13 OCTOBER 1973, Page 22

Out of the box

Peter Adixoyd

The Heyday Bamber Gascoigne (Cape £2.25). Jane Dee Wells (Blond and Briggs £2.75). Star Dust On The Pavement Frederick Broadie (Chatto and Windus £2.00).

I suppose that it is no longer insulting to call someone a 'television personality,' and the phrase has entered that unctuous limbo to which 'intellectual' and 'radical' have already been consigned. So aspiring authors, like Ms Wells, and maturing authors, like Mr Gas coigne, won't take it amiss if I say that they are more notorious on visual than they are in print. Stardom does not, of course, prevent anyone from being talented — and in Gascoigne's case it is just as well, since he has written a very fine novel indeed. The Heyday is at its sunniest in what is now known as the 'Edwardian era, an age immortalised on the small screen and one destined to become the flea-pit of nostalgia. It concerns the researches of a certain homosexual baron into the theatrical and romantic past of his deceased grandmother. The Proustian ironies of the celebrant will not escape you, especially since the novel opens with the grandmother herself dipping some unmentionable biscuit into a cup of tea. It is this libation which initiates the narrator's quest, and the past is all before us.

This past is enshrined in the faded diaries of the old woman, and it is mainly consumed in those few months on the boards when she found a husband and lost a public. According to the scrupulous reconstructions of the' narrator, we learn that she has joined up with the travelling company of Mrs BandmannPalmer. Mr Gascoigne captures very well the giggles and the adventures which must have beset a company of actors in those awkward days — more than slightly gay, as it turns out, but dominated by the elderly harridan who owns the company and plays all the best parts: including Hamlet. The grandmother narrates her attachment to a young and handsome leading man, only to be shocked by his eventual liaison with another leading man. Homosexuality has always seemed of recent invention, and I shared the grandmother's embarrassment. She finally makes the best of thoroughly bad job, and marries into the 'actressocracy" in the shape of an elderly peer who becomes the narrator's grandfather. But her aspirations toward a love life are only the Gascoigne's evocation of an age that seems both familiar and distant. Clearly the narra tor in the guise of Mr Gascoigne undertook research before he embarked on the narrative.

I vaguely remember seeing both of them emerging from the Reading Room at the British Museum (which I have always found a marvellous short-cut on the way to lunch), slightly the better for wear. For Mr Gascoigne has managed to resuscitate the manners of the time, and evokes the enormous change in social mannerisms. Those were the days, remember, when we kissed hands and rode bicycles. Ehue fugaces and all that rot. Gascoigne himself manages to puncture the easy nostalgia by providing what might loosely be described as a surprise ending, in which the narrator's sexual preferences suddenly become much more relevant.
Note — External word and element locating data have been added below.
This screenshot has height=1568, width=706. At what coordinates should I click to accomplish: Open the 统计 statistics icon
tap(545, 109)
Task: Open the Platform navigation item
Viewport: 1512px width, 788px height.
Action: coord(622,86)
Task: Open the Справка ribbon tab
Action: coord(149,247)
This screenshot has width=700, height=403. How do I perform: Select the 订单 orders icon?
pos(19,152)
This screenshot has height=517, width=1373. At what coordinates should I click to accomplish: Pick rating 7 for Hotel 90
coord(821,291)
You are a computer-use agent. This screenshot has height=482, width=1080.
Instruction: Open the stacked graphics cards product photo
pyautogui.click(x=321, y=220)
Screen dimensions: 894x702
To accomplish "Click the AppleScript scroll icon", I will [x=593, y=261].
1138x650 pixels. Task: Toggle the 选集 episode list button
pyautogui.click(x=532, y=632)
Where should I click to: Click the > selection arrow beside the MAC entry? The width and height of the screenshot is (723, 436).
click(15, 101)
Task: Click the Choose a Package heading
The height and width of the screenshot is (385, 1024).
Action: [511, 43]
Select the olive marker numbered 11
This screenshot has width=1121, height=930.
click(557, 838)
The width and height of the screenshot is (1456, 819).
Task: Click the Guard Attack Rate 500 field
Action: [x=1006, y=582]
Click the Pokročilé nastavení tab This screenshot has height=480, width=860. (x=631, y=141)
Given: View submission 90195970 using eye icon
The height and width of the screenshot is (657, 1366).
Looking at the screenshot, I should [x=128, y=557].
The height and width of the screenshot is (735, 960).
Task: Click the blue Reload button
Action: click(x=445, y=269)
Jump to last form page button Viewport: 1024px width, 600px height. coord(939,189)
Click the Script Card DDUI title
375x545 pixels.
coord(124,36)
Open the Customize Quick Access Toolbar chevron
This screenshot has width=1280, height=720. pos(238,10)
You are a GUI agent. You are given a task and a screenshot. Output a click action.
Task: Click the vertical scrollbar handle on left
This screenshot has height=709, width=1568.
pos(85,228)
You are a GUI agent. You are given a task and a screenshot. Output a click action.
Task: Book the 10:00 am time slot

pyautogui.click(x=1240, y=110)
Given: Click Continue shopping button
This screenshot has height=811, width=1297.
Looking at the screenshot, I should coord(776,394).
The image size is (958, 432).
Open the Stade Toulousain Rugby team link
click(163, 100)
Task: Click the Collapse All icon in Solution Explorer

Perhaps I should be employed to write publisher's blurbs.

But not by Blond and Briggs, who have surpassed themselves with Dee Wells's Jane.I assume that Ms Wells has decided that her respective publics as 'personality' and authoress will be much the same, since she has the same manner and preoccupations under both guises. I did not take to the heroine of the title, a thoroughly modern woman who lives in a converted warehouse and smokes pot. She writes for left-wing newspaper (which I have always thought to be a contradiction in terms), and writes interminable articles on Eastern European films. There is one in every middle-class family. But she has a cleaner called Mrs Bush, who speaks real Cockney and votes Tory. Poor dear, she obviously doesn't know any better. Jane is flip but enormously sincere, with liberated views and liberated manners. In short, a terrible , bore. Jane is, plainly, what Jonson used to call a 'caterpillar of the commonwealth' — a woman who exists only in terms of contemporary fashion and becomes an embodiment of the mannerisms and slogans of our desperate, liberated time. This weakens the element of fiction, and reduces both plot and protagonists to the level of stereotypes. For Jane has three rather familiar boy-friends. There is Anthony, an aristocrat who, like all aristocrats, has a stiff upper lip and a weak social conscience: "he didn't see there being anything wrong with there being a colour 'nigger-brown.". There is Tom, the sensitive thief who is basically good but oppressed. And there is Franklin, a lawyer who has a social conscience and is, fortunately no doubt, black. The fun begins when Jane becomes preggers, with the ensuing swelling and doubt. None of the boyfriends know of each other, and how do you explain a white baby to a black lawyer or a black baby to a white peer? It defies the sternest moralist; fortunately the boy-friends fade from Jane's life and bed at roughly the same time. The eternal plight of women IS their phYsiology and Mrs Wells doesn't spare

her narrative the occasional speech on Female Power.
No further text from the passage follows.